El Tribunal Supremo de Filipinas publicó su decisión en el caso relativo a la constitucionalidad de la ley que estableció el sistema de devolución del VAT para los turistas extranjeros. En el centro de la disputa se encontraba la cuestión de la igualdad de protección entre los turistas extranjeros y los consumidores locales.

El fallo del Tribunal Supremo

Después de que el gobierno promulgara la ley que concede devoluciones del VAT sobre determinadas compras locales realizadas por turistas extranjeros, John Barry T. Tayam impugnó su validez. Más concretamente, argumentó que la ley viola la garantía constitucional de igualdad de protección porque limita las devoluciones del VAT a los turistas extranjeros y excluye a los consumidores locales. En respuesta, la Office of the Solicitor General (OSG) argumentó que la petición debía ser desestimada, sosteniendo que los turistas extranjeros y los consumidores locales no se encuentran en una situación similar.

En una decisión redactada por la magistrada asociada Amy C. Lazaro-Javier, el Tribunal Supremo dictaminó que la ley no viola la garantía constitucional de igualdad de protección. La razón principal de esta decisión es que la Constitución no exige que todas las personas sean tratadas de manera idéntica. Por el contrario, el trato diferente de los turistas extranjeros y los consumidores locales se considera razonable, ya que sirve al objetivo legítimo de promover el turismo y fomentar el gasto de los visitantes.

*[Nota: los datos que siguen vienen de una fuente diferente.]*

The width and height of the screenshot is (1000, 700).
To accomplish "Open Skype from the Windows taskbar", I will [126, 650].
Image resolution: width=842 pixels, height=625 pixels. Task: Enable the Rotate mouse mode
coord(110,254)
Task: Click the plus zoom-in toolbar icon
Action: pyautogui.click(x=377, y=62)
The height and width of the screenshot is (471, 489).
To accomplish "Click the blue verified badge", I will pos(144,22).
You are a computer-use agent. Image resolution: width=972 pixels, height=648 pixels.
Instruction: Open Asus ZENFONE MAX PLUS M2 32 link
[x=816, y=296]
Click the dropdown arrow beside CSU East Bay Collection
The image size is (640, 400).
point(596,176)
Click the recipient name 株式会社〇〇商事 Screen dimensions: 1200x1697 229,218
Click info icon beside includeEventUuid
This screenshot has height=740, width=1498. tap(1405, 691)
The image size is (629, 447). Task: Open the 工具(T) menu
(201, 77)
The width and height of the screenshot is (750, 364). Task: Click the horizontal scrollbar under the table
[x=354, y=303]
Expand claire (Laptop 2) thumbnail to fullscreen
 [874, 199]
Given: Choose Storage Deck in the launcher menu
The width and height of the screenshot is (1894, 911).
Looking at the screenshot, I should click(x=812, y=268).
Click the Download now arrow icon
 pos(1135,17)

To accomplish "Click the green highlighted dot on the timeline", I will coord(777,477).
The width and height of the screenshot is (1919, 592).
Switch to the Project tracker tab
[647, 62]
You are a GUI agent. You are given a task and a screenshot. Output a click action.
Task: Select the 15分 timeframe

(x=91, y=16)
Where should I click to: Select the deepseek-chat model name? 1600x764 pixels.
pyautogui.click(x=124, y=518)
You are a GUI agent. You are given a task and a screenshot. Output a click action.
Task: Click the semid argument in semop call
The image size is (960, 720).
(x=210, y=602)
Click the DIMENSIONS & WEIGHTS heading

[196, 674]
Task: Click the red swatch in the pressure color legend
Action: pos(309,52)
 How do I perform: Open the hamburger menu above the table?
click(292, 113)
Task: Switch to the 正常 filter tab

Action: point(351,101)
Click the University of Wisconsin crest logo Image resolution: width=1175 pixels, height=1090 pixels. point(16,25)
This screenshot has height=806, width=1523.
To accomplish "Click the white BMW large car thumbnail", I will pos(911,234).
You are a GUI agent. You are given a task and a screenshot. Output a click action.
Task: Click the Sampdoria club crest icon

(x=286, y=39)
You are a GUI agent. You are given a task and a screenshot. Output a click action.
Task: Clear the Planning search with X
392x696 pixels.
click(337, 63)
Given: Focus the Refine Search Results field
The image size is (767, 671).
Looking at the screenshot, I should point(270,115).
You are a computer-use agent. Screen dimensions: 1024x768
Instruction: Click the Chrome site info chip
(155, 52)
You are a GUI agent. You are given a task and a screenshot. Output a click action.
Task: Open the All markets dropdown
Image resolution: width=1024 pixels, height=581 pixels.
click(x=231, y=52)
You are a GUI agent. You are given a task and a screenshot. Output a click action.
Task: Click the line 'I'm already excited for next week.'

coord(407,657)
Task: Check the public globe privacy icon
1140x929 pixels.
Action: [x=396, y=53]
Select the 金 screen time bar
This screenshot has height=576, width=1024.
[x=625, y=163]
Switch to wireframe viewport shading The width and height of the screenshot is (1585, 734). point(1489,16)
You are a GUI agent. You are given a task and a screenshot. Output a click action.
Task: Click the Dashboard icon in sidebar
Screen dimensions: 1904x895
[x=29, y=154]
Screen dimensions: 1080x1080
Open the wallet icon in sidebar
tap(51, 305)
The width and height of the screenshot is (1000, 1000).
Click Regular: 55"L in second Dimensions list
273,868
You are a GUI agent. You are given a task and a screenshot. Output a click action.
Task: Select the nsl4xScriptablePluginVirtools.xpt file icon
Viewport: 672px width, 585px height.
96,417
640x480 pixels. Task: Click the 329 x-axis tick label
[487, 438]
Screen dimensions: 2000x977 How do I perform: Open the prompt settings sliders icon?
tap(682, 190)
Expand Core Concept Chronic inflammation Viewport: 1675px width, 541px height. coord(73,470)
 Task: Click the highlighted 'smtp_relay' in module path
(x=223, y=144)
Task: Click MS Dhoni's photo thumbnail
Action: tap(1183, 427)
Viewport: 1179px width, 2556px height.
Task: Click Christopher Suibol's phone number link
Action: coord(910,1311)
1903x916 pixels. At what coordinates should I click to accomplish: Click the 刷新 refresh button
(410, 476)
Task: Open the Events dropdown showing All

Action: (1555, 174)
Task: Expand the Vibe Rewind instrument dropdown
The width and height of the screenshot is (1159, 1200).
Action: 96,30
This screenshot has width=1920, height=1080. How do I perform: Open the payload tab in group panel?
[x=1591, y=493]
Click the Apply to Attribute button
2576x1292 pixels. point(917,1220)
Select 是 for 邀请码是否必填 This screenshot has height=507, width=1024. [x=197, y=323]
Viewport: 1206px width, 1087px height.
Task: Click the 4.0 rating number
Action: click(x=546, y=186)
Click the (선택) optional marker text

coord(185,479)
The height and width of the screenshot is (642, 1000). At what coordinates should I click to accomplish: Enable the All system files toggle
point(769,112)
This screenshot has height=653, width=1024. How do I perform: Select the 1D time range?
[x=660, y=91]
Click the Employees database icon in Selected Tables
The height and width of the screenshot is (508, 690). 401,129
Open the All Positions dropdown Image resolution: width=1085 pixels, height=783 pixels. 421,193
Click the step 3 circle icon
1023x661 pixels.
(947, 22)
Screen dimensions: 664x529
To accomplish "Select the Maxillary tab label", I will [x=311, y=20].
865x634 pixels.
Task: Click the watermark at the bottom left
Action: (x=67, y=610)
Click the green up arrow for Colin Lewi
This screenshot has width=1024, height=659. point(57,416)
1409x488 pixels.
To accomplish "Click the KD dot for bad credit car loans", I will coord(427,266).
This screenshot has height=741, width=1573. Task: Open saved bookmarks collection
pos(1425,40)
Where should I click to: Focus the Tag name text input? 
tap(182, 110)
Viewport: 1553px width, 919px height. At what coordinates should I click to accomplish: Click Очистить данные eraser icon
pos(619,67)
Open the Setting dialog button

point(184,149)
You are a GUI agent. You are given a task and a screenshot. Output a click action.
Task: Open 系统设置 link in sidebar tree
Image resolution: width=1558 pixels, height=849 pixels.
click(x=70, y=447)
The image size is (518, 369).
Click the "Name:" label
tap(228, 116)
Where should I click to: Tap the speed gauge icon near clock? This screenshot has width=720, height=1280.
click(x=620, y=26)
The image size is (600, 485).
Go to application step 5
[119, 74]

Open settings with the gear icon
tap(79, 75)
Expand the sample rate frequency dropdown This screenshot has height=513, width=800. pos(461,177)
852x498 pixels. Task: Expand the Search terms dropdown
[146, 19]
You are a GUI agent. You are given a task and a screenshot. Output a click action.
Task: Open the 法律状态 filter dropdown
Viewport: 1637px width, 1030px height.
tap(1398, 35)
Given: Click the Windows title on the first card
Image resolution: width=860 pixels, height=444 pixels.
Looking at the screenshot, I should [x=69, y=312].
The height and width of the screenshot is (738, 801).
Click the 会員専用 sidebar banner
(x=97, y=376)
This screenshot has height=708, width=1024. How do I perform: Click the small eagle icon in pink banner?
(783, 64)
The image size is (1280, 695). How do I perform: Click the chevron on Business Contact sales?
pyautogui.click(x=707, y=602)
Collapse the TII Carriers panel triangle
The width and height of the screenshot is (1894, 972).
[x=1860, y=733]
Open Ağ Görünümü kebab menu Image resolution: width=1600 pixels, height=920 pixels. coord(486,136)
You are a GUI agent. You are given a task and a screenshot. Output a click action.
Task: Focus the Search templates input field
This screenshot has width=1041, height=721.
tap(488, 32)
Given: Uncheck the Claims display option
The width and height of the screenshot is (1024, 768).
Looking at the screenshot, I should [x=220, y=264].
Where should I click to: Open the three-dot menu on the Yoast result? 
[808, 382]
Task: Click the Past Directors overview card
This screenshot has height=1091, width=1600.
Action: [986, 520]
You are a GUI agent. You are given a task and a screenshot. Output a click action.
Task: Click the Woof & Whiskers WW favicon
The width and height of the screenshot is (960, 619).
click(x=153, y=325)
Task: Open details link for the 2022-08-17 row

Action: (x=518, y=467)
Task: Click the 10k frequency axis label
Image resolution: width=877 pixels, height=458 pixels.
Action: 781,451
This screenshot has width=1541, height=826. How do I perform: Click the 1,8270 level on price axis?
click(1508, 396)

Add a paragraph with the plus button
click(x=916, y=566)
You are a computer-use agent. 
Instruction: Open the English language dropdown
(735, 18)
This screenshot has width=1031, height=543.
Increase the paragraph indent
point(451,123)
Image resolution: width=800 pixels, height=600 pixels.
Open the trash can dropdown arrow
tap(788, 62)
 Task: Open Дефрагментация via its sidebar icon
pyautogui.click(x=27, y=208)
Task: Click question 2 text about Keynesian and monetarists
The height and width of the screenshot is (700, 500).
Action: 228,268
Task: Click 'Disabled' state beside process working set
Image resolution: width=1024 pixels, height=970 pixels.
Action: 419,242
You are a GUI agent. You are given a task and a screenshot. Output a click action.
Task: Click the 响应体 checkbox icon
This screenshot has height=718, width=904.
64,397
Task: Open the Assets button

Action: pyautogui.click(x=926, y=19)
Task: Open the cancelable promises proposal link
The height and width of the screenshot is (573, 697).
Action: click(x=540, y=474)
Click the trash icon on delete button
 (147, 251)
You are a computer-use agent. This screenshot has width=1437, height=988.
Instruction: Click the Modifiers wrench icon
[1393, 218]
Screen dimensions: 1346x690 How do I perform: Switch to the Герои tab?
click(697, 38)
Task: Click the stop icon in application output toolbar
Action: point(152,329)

Estas normas se aplican a los bienes comprados en tiendas debidamente acreditadas y sacados de Filipinas dentro de los 60 días siguientes a la compra, si el valor de la transacción es de al menos PHP 3,000 (aproximadamente USD 50). El régimen de devolución del VAT se limita a las compras minoristas de bienes tangibles, como ropa, prendas de vestir, productos electrónicos, dispositivos, joyas, accesorios, souvenirs, alimentos y bienes de consumo no alimentarios, destinados al uso personal.

Qué significa esto

Con su decisión, el Tribunal Supremo confirmó que el régimen de devolución del VAT está diseñado para fomentar un mayor gasto de los turistas extranjeros durante su estancia en Filipinas, apoyando así el crecimiento económico y aumentando la demanda de productos vendidos localmente. Además, el Tribunal subrayó que la ley no discrimina a los filipinos y que el sistema sigue la regla básica del VAT según la cual los bienes se gravan donde se consumen.